C’est en 1991 que Robert Zolade et Francis Markus (décédé en 2006) prennent une participation de 35 % dans la Générale de Restauration, filiale du groupe Accor. Depuis, l’entreprise, devenue autonome, est rebaptisée Elior, en 1998, et n’a cessé de grandir, par acquisitions autant que par développement interne, autour de deux activités majeures, la restauration collective d’abord (70 % du chiffre d’affaires), la restauration de concession ensuite : elle gère ainsi le café Campana du musée d’Orsay, le très gastronomique Ciel de Paris au sommet de la tour Montparnasse ou les très feutrés salons de la Maison de l’Amérique latine, mais surtout de nombreuses haltes gustatives sur les autoroutes, les gares et les aéroports. Elior se targue aussi d’avoir un portefeuille d’une trentaine de marques en gestion, générant 80 millions d’euros de chiffre d’affaires, des marques stars qu’elle peut proposer aux sites, dont elle est concessionnaire, pour enrichir son offre : Costa Coffee, Daily Monop, Sushi Bar… Le groupe a ainsi installé un point de vente Paul chez Airbus et Eurocopter, entreprises déjà clientes en restauration collective, un Bert’s chez Renault ou encore un Exki chez L’Oréal. Ce signe distinctif, Elior le revendique haut et fort, au point de se dire « assembleur de concepts ». On peut en juger par les enseignes de premier plan rassemblées à son initiative à la gare de Lyon (75), ou sur l’atypique aire d’autoroute de la Chaponne sur l’A6, conçue par le designer en vogue Ora Ito.

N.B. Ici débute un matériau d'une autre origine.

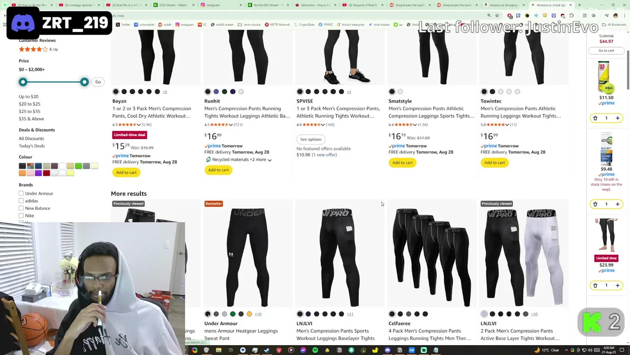This screenshot has height=355, width=630.
Task: Switch to the Instagram browser tab
Action: point(220,5)
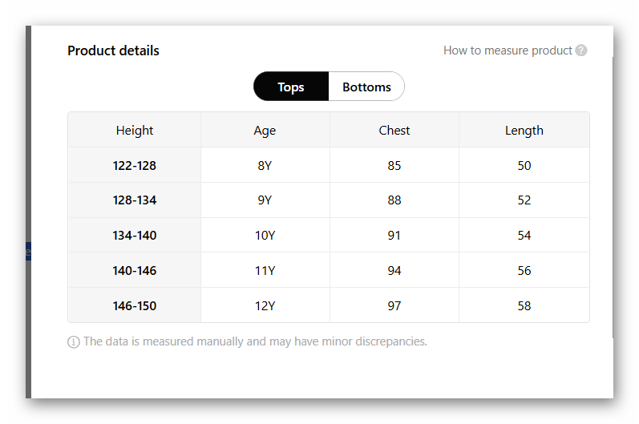Click the Chest column header

coord(394,131)
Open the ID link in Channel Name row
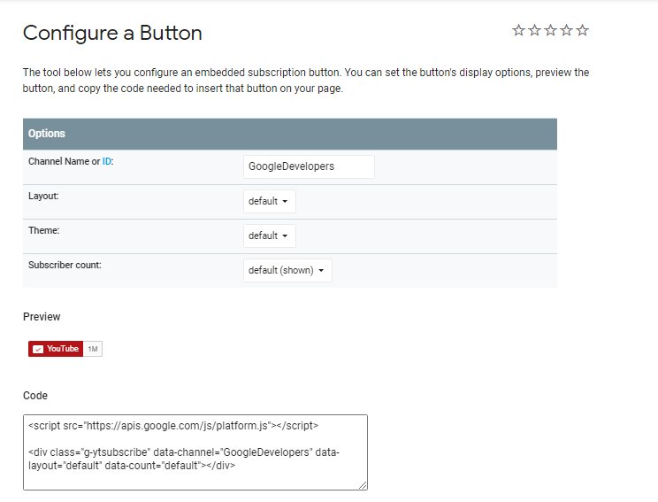 (108, 161)
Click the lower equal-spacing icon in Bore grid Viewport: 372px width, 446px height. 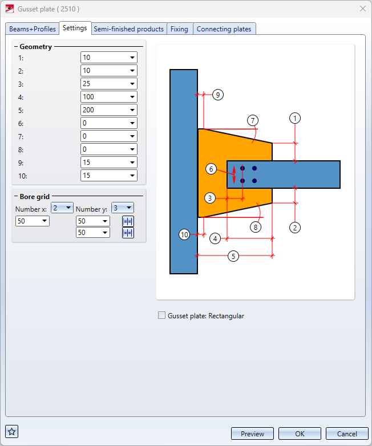pyautogui.click(x=128, y=233)
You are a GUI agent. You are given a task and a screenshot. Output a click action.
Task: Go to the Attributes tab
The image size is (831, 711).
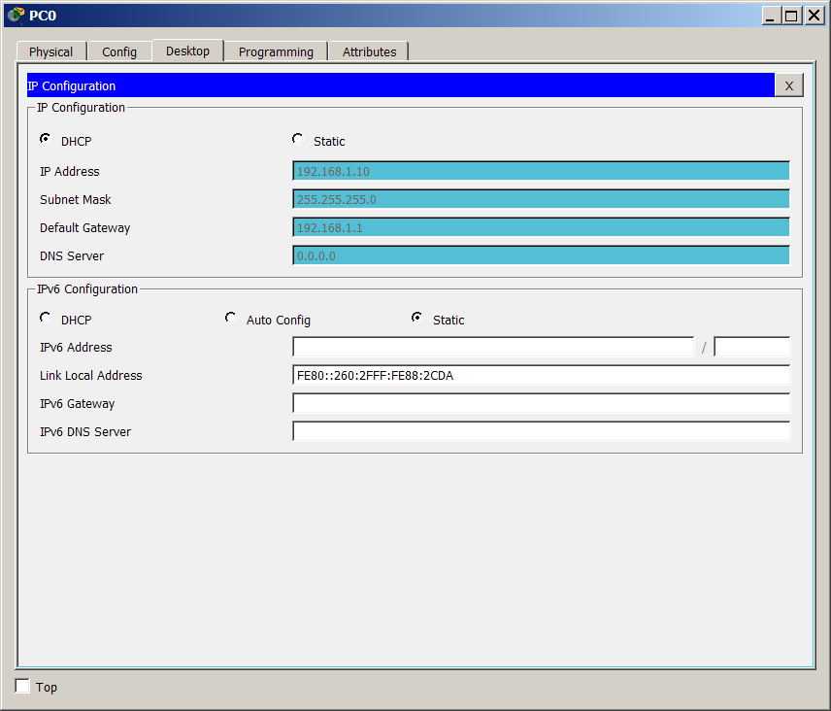369,51
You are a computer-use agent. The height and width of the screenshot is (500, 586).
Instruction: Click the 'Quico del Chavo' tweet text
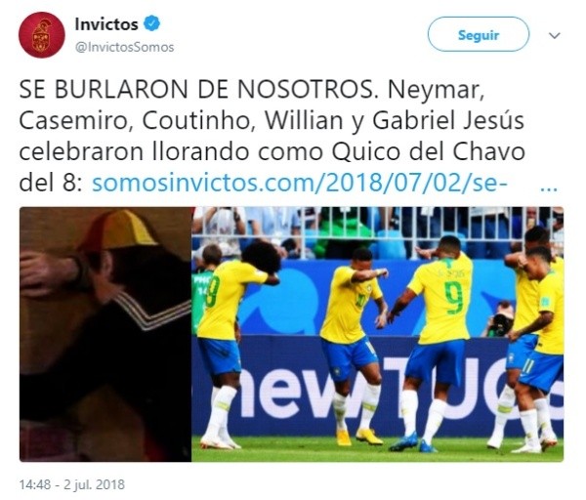(429, 151)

Alors que la restauration collective est un métier de coûts humains, nécessitant une gestion millimétrée, notamment pour faire face aux pics d’activité constatés plutôt l’hiver, la restauration de concession nécessite, au contraire, de lourds investissements financiers mais des besoins en fond de roulement négatifs, et enregistre ses pics de trafic l’été. Les deux sont complémentaires. D’ailleurs, le management d’Elior reconnaît que la scission de l’entreprise entre ces deux pôles, un temps envisagée dans un souci de valorisation, aurait été une erreur. « Aujourd’hui, dans la restauration collective, nous sommes coleader du marché français aux côtés de Sodexo, numéro un en Italie et en Espagne, et quatrième mondial ; et dans la restauration de concession, nous figurons en troisième position mondiale », se félicite le directeur général, Gilles Petit, débauché de Carrefour, en 2010, pour embellir la mariée avant son entrée en Bourse. Il a choisi de ne pas changer une stratégie payante, juste d’élargir les sillons creusés par Robert Zolade, d’autant qu’avec la crise, les métiers d’Elior ont prouvé leur capacité de résilience. « Nous avons préféré construire, dans quelques pays, des leaders nationaux, plutôt que de planter des drapeaux partout. Ainsi en Espagne, malgré la chute du trafic sur autoroute de 40 %, entre 2008 et 2012, le chômage très élevé et la baisse du pouvoir d’achat, nous avons pu maintenir nos performances en diminuant nos coûts ; en Italie, où existent beaucoup de PME concurrentes, notre leadership nous a permis de remporter l’appel d’offres envié de la restauration des TGV », poursuit le directeur général. « Plus personne n’ose nous critiquer parce que nous n’avons pas misé sur les BRICS ». Au total, 90 % du chiffre d’affaires est ainsi concentré sur 4 des 13 pays, où Elior est implanté.

La restauration, un acte culturel

 Prudent, le groupe n’a pas hésité, néanmoins, en avril 2013, à saisir une opportunité majeure d’entrer sur un nouveau marché : l’Amérique du Nord. Il a racheté TrustHouse Services, quatrième acteur national en restauration collective sur les créneaux de l’enseignement et de la santé, présent dans 45 Etats. Et pour cause : « Cela nous ouvre un pays, où le marché potentiel est de 75 milliards de dollars ! » s’enthousiasme Gilles Petit. Outre-Atlantique, Elior réalise actuellement 500 millions de dollars en restauration collective avec THS, auxquels s’ajoutent les 250 millions obtenus en restauration de concession par sa filiale espagnole, Areas : lancée, en 2007, à l’assaut des Etats Unis, celle-ci y a remporté, en cinq ans, les appels d’offres de deux autoroutes et d’une douzaine d’aéroports majeurs. Sur sa lancée, Robert Zolade rêve, désormais, d’atteindre 1,5 milliard de dollars de chiffre d’affaires dans les trois-quatre ans sur ce continent.